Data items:
((

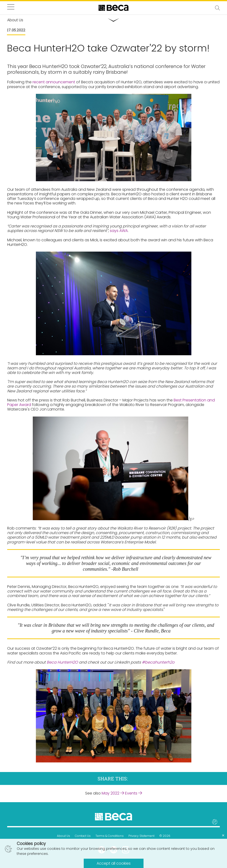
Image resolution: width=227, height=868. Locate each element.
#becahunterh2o (158, 662)
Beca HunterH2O (62, 662)
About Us (63, 836)
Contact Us (83, 836)
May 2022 (113, 793)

))

Rewrite all the records above with "2022" substituted by "2023" and every other line unchanged. Omit the pictures from your answer.

__Reply to the exercise__
Image resolution: width=227, height=868. Locate each element.
#becahunterh2o (158, 662)
Beca HunterH2O (62, 662)
About Us (63, 836)
Contact Us (83, 836)
May 2023 (113, 793)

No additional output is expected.